The corporations, that we thought were fully functioning rigged machines, hit these terrible times, and everything has become so amazingly impersonal that people just don’t understand why they don’t have a job, why they’re not being paid more, why wages are stagnant and decreasing. So I think there’s this interesting thing going on where the design, the artist, the creative thinking now need to seep into not just the corporate world, but also the relationship between worker and owner.
I think that there’s been a huge problem in America in the way that unions and managers have communicated here over the last however-many years. They’ve lost any sympathy for each other, and I say that word, like, very deliberately.
In our factory in Liberia the workers wouldn’t come late because they see it as something offensive for me. It’s the same for me with them: when I know that we can’t afford it but they need something I’ll make that concession for them because I actually feel for them. I think one of the bizarre things that has happened in the unions in America is that it’s become this constant battle for one-upmanship. What I would love to see is a return to the day where everybody is in it for a win in the long-term, a win in terms of profit, and I think that’s done through worker ownership. And I mean ultimately, for me, a long-term win in profit has to be in terms of the triple bottom line: economic, environmental, and social. That might be a little idealistic…
I won’t start banging on about the importance of unions. And I think we’re going to let you be a little idealistic.
You know people always say, ‘You guys are causing such large transformational change in Liberia.’ In terms of supply chain management, though,
all we’re looking to do is move the needle a little bit at a time every day.
I mean we’re attacking loads of health problems, we’re doing all these things at the same time, and the stuff that we’re doing for the worker, the health programs, sure, these things cost more.

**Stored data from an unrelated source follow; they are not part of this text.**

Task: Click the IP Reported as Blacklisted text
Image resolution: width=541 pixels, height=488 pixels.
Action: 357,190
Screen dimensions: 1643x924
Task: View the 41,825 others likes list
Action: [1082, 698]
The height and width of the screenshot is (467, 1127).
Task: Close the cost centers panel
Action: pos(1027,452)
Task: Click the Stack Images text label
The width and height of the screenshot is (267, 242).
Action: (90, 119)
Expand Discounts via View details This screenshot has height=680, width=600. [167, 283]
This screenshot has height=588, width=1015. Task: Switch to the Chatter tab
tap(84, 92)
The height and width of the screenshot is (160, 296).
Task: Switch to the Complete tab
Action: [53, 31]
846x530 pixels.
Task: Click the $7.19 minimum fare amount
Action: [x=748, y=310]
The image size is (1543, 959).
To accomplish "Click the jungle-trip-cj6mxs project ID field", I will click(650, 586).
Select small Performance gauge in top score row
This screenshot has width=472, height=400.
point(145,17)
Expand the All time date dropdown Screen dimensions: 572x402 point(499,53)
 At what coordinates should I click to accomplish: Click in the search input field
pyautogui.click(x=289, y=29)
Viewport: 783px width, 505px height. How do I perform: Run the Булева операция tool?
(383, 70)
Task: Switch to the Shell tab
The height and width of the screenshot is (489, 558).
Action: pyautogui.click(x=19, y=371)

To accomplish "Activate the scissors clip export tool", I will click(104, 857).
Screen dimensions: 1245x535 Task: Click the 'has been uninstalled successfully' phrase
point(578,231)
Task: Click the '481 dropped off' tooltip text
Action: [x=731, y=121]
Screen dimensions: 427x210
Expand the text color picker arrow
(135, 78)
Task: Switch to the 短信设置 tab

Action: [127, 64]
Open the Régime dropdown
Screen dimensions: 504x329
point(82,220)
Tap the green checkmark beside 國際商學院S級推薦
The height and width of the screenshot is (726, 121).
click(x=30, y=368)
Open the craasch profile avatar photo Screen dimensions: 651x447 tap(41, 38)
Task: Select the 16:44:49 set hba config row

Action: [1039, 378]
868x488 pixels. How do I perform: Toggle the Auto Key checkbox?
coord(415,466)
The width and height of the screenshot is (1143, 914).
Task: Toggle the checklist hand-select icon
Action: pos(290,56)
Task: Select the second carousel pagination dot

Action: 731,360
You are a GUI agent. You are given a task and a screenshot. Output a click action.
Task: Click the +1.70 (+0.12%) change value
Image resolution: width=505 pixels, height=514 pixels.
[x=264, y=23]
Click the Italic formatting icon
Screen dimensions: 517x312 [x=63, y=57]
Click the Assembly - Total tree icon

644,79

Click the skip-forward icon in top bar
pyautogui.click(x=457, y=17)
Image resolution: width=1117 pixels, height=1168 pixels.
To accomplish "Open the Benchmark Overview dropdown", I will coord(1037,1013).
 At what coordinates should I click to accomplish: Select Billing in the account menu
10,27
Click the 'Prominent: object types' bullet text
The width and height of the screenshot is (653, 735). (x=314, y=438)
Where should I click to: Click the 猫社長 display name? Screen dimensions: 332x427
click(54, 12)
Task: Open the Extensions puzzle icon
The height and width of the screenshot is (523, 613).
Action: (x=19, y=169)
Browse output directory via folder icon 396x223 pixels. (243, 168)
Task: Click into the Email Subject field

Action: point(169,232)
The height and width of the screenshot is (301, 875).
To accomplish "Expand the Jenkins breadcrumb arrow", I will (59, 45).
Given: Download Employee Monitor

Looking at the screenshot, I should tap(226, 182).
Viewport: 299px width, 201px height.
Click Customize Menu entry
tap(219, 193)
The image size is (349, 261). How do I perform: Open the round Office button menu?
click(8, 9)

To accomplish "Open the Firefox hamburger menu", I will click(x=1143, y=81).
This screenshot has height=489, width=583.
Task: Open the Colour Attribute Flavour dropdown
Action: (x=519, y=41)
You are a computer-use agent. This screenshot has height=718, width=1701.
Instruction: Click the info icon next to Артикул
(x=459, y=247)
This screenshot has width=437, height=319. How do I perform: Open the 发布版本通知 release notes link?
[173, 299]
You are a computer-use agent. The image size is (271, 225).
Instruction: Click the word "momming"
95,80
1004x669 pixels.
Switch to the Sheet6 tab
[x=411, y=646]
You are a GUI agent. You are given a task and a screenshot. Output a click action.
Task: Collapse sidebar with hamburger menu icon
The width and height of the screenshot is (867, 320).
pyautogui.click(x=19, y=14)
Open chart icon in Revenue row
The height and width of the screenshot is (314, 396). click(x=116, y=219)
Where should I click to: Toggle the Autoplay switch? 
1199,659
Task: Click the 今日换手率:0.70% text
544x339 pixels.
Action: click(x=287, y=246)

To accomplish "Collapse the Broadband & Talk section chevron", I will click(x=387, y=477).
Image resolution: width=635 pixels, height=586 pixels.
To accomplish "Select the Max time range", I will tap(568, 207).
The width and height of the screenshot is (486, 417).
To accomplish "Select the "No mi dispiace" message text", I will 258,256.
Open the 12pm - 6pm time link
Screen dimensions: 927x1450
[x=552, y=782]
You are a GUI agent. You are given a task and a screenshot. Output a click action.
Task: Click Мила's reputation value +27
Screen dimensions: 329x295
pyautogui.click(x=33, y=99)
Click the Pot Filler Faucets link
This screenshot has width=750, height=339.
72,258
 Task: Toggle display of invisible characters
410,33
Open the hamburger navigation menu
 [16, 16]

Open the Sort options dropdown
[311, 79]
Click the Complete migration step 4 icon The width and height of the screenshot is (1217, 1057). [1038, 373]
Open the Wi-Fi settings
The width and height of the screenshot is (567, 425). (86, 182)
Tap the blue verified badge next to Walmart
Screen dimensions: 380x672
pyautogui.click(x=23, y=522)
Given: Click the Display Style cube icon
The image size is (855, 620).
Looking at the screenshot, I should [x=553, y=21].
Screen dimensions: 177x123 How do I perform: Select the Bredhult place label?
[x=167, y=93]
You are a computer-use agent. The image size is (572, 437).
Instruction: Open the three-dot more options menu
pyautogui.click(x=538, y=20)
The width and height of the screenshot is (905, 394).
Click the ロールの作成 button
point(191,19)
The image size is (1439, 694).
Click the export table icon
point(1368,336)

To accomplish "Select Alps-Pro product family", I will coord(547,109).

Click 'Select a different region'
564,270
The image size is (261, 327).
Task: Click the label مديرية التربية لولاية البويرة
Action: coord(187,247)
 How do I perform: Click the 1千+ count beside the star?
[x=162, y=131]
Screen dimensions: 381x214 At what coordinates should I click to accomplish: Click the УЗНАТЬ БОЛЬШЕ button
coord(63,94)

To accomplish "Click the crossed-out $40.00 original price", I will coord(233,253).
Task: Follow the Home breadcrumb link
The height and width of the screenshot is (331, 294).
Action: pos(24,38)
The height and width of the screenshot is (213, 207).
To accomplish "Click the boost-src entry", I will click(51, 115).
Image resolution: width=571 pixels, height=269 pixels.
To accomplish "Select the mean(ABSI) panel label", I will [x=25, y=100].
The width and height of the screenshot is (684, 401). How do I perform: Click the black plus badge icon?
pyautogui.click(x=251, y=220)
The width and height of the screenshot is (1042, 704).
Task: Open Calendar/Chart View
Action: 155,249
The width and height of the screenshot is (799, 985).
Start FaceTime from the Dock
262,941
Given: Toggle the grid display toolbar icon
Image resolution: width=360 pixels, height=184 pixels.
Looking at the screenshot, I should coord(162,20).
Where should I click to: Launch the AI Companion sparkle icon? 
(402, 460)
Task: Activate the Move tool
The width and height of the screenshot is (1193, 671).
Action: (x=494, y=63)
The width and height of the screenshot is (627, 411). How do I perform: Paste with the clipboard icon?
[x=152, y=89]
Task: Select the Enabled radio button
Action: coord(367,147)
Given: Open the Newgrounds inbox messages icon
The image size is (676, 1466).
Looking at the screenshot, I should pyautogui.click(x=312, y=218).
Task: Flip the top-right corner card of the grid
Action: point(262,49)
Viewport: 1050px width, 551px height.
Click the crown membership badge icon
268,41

But at the end of the day, we think that that’s why our workers are more productive than workers in other parts of Africa, because of what we’re doing. I mean Africa isn’t known for its productivity rates. And Africans aren’t known for coming to work on time, or at all, for that matter. But here we have workers that come on time, come every day, and are productive.
There’s got to be something we’re doing right. So this is probably part of my motivational speaking series, but: it’s always those little steps that you can do now. Making a choice.